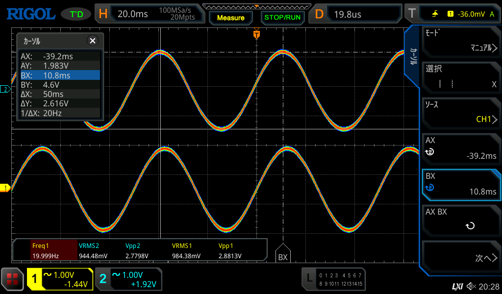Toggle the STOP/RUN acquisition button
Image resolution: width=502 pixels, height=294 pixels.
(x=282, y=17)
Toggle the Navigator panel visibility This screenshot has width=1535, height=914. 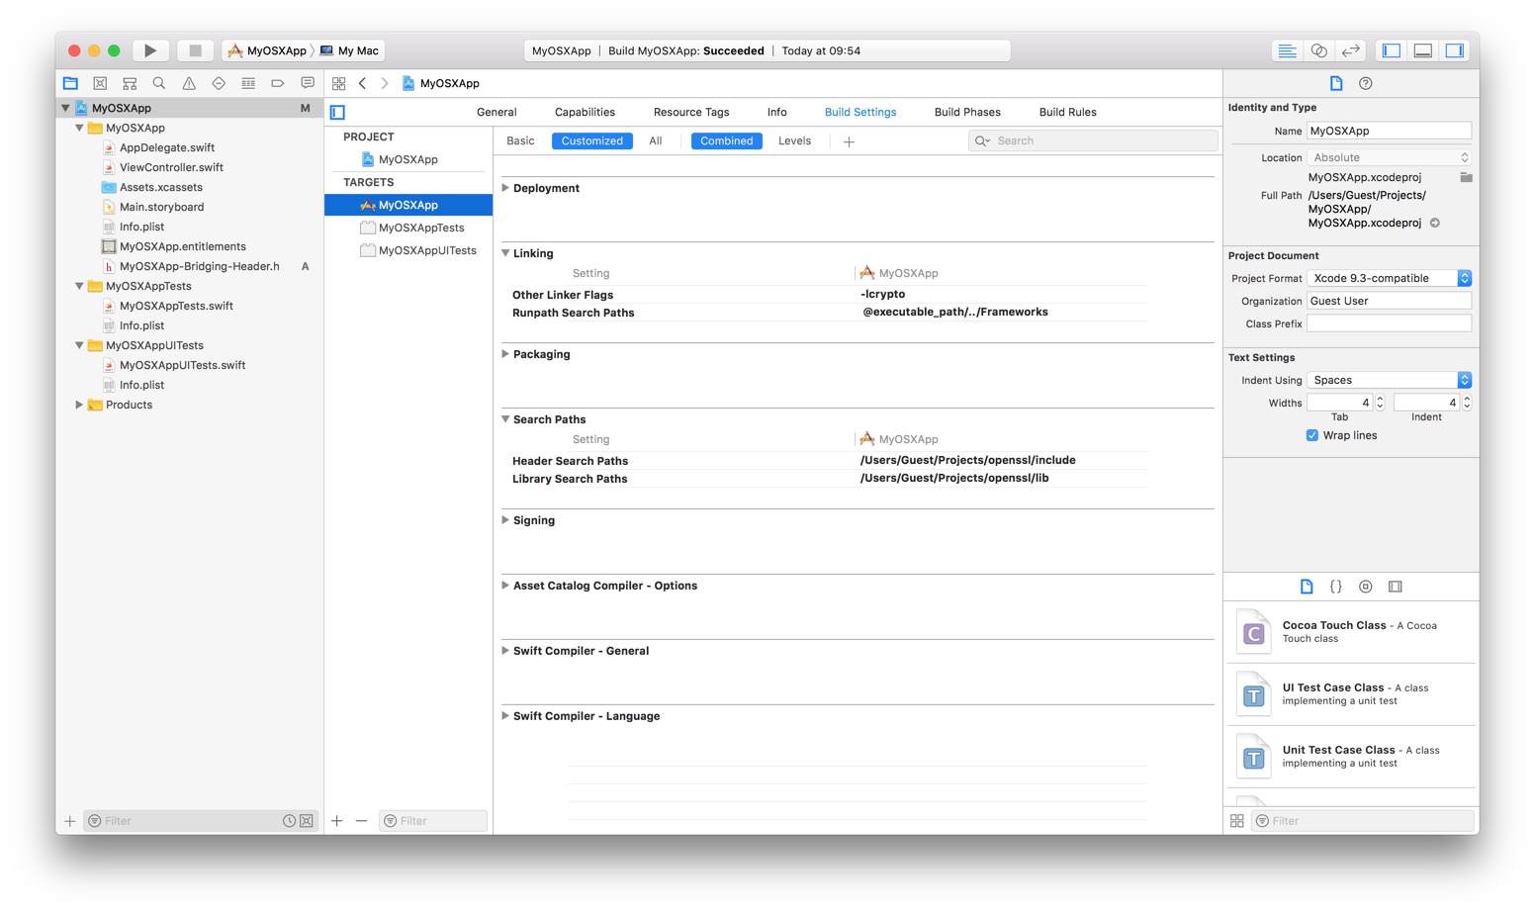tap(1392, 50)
...
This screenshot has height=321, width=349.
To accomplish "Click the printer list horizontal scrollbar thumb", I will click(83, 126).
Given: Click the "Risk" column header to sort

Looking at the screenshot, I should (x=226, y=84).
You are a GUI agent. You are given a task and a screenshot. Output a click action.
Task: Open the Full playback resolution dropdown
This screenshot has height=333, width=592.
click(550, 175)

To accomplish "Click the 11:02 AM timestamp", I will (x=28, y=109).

▸ Work item
Among the entries above, identify all lines with "will" and copy them.

▸ Solved problem
To accomplish "Click the printer list horizontal scrollbar thumb", I will click(83, 126).
To accomplish "Click the 11:02 AM timestamp", I will (x=28, y=109).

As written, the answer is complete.